Malala Yousafzai Nobel Peace Prize
Nobel Peace Prize laureate Malala Yousafzai. Reuters

A Pakistani school network has organised an anti-Malala event to protest against the young Nobel laureate's support for controversial British Indian novelist Salman Rushdie.

Malala Yousafzai, 17, was shot in the head by the Taliban in 2012 for speaking out about women's right to an education and went on to become an internationally acclaimed rights campaigner.

In October she became the youngest person ever to win the Nobel Peace Prize but the news met a mixed response in her native country, with critics bashing her as a puppet of the West.

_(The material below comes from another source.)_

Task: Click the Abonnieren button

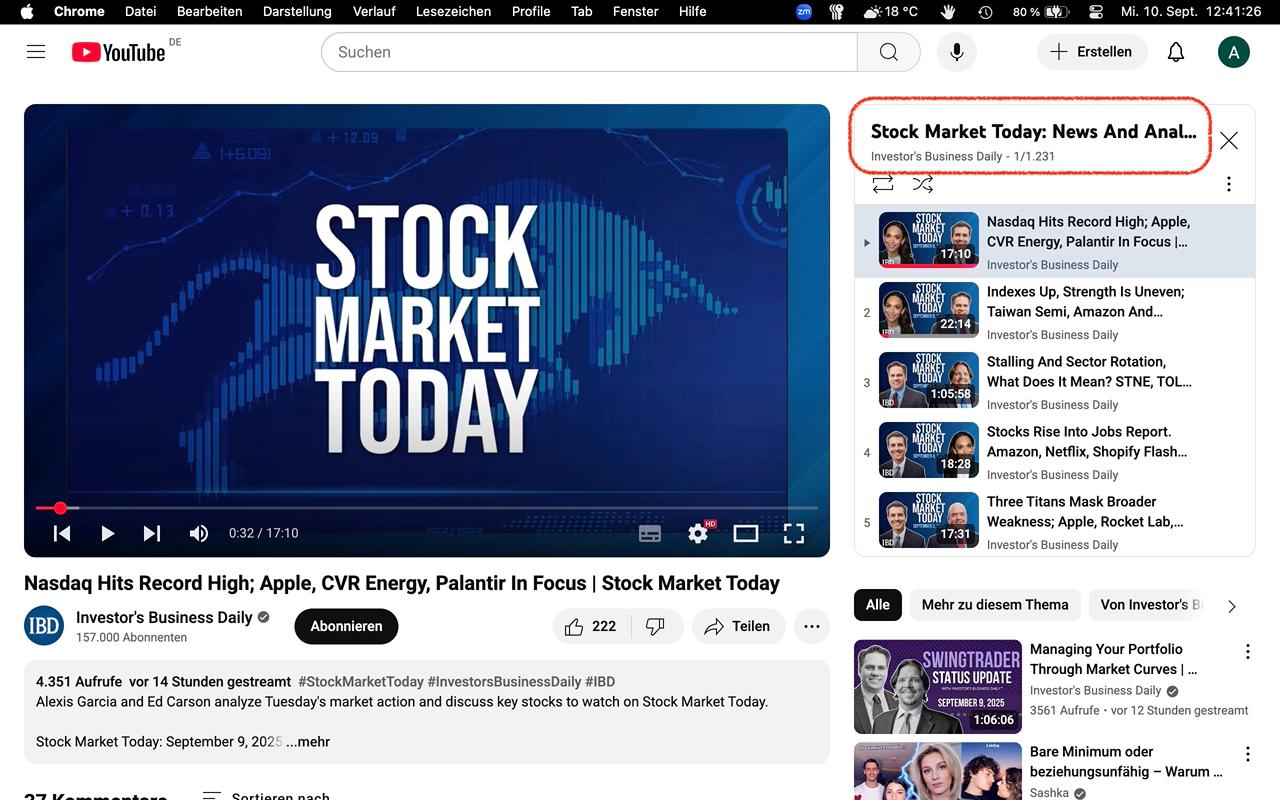Action: (x=346, y=626)
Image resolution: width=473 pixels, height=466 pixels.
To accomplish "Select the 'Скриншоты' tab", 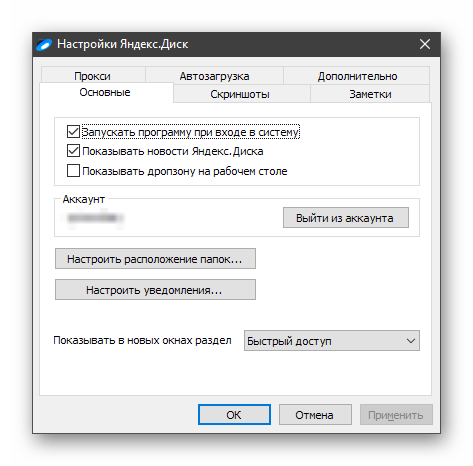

Now, the All Pakistan Private Schools Federation said they have held an "I am not Malala" day to protest against the contents of her biography I Am Malala, which they claim are "anti-Pakistan and anti-Islam".

Last year the group had banned its students from buying and reading the book.

The association's president said they were particular outraged at a chapter where the teenager expresses sympathy to Rushdie, who was targeted by a fatwa - religious edict calling for the author to be killed - over his novel The Satanic Verses.

"We severely condemned the chapter of the book in which Salman Rushdie's book has been mentioned as freedom of expression by Malala," Mirza Kashif Ali, advisor for Education and Sports Affairs, told AFP, adding that it was clear that Malala belonged to the controversial writer's "ideological club".

In 1989, Rushdie was issued a death sentence by the late Iranian leader Ayatollah Ruhollah Khomeini, over the alleged blasphemous content of The Satanic Verses.

Blasphemy is a crime punishable by death in Pakistan.